Throughout As Best We Can, Wainwright’s work manages to sustain an overall sense of stillness while dealing with live issues. ‘Who was St Chad?’ is a prime example of this, a 15-page poem spaced in equal three-verse sections which move inexorably onwards. Selected by the poet as his favourite poem, and clearly weighted with strong personal resonance (the poem is dedicated to his late mother), the work examines the slow ebb of religiosity in small-town life, the winding-down of life and the reality of death—though the reader would not immediately guess it from the gentle lyricism and ease of the poem’s progression. The vantage point spirals down and down as the reader descends into the poem through choice reflections and observations: ‘Kleenex balled in every hand / we grieve to find the words / to measure up to measured death’. What could elsewhere end up as dense discussion and analysis is here expressed in easy-flowing sparsity, fitting volumes into the tight space of a single line.

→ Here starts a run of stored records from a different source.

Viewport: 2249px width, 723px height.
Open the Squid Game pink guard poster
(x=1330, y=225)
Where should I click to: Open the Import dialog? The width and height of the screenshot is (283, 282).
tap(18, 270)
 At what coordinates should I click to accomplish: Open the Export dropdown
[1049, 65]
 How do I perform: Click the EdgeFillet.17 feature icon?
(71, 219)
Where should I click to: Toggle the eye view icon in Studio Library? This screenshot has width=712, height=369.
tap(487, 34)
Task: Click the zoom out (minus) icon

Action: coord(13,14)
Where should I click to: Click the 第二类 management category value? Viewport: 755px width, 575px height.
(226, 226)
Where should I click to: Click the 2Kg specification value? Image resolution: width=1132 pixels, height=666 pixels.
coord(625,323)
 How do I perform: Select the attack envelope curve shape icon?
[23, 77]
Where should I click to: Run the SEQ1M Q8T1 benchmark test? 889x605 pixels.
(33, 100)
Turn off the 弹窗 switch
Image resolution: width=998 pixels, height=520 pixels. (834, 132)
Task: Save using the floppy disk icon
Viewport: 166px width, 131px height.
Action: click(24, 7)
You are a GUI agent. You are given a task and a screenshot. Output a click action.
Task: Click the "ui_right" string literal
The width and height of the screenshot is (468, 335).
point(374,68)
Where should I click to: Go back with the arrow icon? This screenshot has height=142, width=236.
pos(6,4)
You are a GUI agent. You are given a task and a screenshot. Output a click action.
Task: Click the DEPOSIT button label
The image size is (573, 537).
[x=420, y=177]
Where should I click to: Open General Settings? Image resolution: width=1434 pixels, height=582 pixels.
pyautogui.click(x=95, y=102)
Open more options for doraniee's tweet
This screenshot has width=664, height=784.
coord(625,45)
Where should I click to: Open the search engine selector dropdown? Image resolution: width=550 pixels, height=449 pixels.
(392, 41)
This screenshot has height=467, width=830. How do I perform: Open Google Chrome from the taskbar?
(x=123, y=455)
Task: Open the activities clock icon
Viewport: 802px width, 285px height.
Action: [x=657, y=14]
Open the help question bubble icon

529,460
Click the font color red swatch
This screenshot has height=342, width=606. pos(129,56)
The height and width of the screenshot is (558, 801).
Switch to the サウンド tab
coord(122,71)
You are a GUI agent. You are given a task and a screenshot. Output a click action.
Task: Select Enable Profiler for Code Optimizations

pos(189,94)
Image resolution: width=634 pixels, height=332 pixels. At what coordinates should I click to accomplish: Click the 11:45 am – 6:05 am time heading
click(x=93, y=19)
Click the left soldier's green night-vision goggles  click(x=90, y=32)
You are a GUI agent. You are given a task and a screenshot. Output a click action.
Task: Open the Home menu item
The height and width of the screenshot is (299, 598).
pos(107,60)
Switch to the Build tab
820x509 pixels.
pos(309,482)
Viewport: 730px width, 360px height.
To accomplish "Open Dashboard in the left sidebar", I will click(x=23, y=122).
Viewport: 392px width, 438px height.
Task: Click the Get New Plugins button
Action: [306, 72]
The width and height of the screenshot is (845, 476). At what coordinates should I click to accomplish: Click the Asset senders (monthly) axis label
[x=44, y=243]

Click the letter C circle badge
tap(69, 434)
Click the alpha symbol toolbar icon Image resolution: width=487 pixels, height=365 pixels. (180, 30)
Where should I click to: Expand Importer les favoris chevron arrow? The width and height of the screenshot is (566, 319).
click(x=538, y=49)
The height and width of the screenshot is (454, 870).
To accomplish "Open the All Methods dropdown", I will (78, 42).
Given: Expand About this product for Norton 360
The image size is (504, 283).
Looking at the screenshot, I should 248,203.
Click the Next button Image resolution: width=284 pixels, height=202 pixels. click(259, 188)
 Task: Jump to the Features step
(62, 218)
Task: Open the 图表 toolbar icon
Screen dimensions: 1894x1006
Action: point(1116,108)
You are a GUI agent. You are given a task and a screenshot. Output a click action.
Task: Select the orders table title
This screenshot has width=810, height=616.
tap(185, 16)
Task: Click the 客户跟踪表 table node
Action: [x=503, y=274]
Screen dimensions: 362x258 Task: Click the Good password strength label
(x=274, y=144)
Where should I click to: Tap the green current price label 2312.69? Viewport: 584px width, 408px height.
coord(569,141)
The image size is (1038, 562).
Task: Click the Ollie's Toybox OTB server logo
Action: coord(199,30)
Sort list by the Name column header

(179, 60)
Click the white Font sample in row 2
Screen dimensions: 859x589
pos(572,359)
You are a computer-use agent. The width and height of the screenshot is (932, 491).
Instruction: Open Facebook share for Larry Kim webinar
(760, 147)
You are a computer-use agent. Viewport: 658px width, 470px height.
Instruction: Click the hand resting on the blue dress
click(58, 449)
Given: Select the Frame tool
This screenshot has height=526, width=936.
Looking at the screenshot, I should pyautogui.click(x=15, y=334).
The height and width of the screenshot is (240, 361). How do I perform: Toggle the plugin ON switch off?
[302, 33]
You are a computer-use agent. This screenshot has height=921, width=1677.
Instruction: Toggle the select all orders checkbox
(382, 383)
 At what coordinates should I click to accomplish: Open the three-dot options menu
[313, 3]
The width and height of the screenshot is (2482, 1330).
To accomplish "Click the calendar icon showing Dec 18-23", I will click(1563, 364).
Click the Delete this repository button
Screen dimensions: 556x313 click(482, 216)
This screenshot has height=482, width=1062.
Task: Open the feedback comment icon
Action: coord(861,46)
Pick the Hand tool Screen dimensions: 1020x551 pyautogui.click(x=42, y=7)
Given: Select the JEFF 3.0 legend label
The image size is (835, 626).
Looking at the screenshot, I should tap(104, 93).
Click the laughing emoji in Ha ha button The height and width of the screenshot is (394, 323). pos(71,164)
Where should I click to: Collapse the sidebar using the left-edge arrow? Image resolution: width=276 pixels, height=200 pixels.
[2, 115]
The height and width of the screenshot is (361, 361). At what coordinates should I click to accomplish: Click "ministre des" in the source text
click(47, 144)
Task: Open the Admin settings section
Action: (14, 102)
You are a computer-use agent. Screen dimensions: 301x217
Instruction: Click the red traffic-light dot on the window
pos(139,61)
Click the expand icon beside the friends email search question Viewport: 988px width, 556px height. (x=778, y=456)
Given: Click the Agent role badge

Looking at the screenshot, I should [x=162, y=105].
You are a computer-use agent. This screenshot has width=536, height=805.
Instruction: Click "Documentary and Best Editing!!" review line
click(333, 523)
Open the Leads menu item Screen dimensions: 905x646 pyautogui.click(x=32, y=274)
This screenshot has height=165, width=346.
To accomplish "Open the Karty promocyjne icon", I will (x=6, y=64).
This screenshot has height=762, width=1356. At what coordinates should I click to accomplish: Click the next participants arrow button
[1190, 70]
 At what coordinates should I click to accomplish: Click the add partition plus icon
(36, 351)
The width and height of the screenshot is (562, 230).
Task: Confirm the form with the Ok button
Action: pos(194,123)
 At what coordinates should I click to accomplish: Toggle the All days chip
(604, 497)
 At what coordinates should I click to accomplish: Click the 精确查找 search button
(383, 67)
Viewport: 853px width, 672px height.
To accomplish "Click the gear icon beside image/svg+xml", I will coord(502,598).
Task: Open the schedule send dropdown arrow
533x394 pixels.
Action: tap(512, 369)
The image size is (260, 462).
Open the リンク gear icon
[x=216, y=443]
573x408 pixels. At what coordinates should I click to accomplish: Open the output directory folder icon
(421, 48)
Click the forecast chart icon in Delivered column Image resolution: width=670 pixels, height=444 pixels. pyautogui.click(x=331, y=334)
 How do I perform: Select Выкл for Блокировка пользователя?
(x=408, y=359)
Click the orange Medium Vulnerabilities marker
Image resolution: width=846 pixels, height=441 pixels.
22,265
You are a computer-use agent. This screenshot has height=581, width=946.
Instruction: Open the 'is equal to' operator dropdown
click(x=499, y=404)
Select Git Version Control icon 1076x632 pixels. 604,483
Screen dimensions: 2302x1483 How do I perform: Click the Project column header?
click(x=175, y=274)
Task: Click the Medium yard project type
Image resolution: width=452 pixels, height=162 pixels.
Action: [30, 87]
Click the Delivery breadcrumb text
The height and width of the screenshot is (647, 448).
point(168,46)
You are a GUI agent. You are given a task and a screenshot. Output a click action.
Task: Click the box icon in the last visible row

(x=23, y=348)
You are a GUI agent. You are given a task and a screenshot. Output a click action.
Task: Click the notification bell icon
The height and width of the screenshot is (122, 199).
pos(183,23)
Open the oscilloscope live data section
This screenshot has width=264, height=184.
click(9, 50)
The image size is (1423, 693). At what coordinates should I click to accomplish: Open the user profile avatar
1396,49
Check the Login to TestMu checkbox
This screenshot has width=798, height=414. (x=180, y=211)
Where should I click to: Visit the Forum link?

Love Minus Love, Portuguese Sailor Boy, and As Best We Can all contain delicate balances. They also are evidence of the expansive possibility of poetry, working in disparate geographical, linguistic and formal contexts. In Holloway-Smith’s careful, distanced presentation of family trauma a chaotic visual form is underpinned by expert invisible scaffolding; in Appelbaum’s interplay of similarities and contrasts a series of journeys are grounded in the thread of a single bloodline; in Wainwright’s contemplative poetic studies, philosophical debates expand outwards from humdrum objects. In each collection, the reader encounters imposing edifices of thought held stable on the page by the possibility of the poetic form. Perhaps, after all, this is what Holloway-Smith meant when he told the interviewer he could not speak for his poetry: it can only really speak for itself.


[1] Poetry Book Society Summer 2020 Bulletin: 265 (Poetry Book Society, 15/05/2020)

2019 New Poets Prize winner and current Poet-in-Non-Residence for the 2020 Cheltenham Poetry Festival, BEN RAY is an accomplished poet and reviewer from the Welsh borders with ‘a fresh and original poetic voice—full of wit, twists, surprises, echoes and challenges’ (Alan Rusbridger, former editor of The Guardian). His third collection, The Kindness of the Eel, was published with The Poetry Business in June 2020.